TASK OBJECTIVE:
The data is to be transcribed in full, with nothing missed.

DATA SHOWN:
□ □ □
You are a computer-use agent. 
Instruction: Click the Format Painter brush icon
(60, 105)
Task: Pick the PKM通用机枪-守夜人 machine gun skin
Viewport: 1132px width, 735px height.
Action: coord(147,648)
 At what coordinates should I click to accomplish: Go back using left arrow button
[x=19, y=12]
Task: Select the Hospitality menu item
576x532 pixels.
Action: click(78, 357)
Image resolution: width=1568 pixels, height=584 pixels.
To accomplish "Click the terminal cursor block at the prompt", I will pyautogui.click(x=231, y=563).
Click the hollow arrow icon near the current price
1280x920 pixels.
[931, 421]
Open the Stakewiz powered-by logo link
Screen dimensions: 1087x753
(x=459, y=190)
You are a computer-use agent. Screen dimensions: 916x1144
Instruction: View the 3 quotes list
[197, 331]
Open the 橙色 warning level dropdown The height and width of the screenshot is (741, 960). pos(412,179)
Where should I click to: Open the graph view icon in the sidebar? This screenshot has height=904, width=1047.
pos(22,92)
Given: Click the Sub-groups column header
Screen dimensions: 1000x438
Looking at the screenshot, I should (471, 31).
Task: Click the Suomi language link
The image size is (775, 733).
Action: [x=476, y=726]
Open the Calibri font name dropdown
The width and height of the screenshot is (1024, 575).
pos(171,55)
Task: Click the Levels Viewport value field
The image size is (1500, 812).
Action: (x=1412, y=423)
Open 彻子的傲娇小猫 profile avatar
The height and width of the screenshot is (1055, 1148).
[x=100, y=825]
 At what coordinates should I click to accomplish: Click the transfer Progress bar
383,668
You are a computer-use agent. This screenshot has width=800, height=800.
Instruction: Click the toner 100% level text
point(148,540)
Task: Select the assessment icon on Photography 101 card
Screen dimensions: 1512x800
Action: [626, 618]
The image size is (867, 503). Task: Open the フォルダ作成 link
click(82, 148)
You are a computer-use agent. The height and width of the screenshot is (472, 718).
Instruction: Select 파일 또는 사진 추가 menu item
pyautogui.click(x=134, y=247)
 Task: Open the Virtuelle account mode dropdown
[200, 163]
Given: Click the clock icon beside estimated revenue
□ □ □
YOUR RESPONSE:
You are a computer-use agent. 
Instruction: Click the Format Painter brush icon
(60, 105)
Task: Pick the PKM通用机枪-守夜人 machine gun skin
Viewport: 1132px width, 735px height.
Action: coord(147,648)
 At what coordinates should I click to accomplish: Go back using left arrow button
[x=19, y=12]
Task: Select the Hospitality menu item
576x532 pixels.
Action: click(78, 357)
Image resolution: width=1568 pixels, height=584 pixels.
To accomplish "Click the terminal cursor block at the prompt", I will pyautogui.click(x=231, y=563).
Click the hollow arrow icon near the current price
1280x920 pixels.
[931, 421]
Open the Stakewiz powered-by logo link
Screen dimensions: 1087x753
(x=459, y=190)
You are a computer-use agent. Screen dimensions: 916x1144
Instruction: View the 3 quotes list
[197, 331]
Open the 橙色 warning level dropdown The height and width of the screenshot is (741, 960). pos(412,179)
Where should I click to: Open the graph view icon in the sidebar? This screenshot has height=904, width=1047.
pos(22,92)
Given: Click the Sub-groups column header
Screen dimensions: 1000x438
Looking at the screenshot, I should (471, 31).
Task: Click the Suomi language link
The image size is (775, 733).
Action: [x=476, y=726]
Open the Calibri font name dropdown
The width and height of the screenshot is (1024, 575).
pos(171,55)
Task: Click the Levels Viewport value field
The image size is (1500, 812).
Action: (x=1412, y=423)
Open 彻子的傲娇小猫 profile avatar
The height and width of the screenshot is (1055, 1148).
[x=100, y=825]
 At what coordinates should I click to accomplish: Click the transfer Progress bar
383,668
You are a computer-use agent. This screenshot has width=800, height=800.
Instruction: Click the toner 100% level text
point(148,540)
Task: Select the assessment icon on Photography 101 card
Screen dimensions: 1512x800
Action: [626, 618]
The image size is (867, 503). Task: Open the フォルダ作成 link
click(82, 148)
You are a computer-use agent. The height and width of the screenshot is (472, 718).
Instruction: Select 파일 또는 사진 추가 menu item
pyautogui.click(x=134, y=247)
 Task: Open the Virtuelle account mode dropdown
[200, 163]
Given: Click the clock icon beside estimated revenue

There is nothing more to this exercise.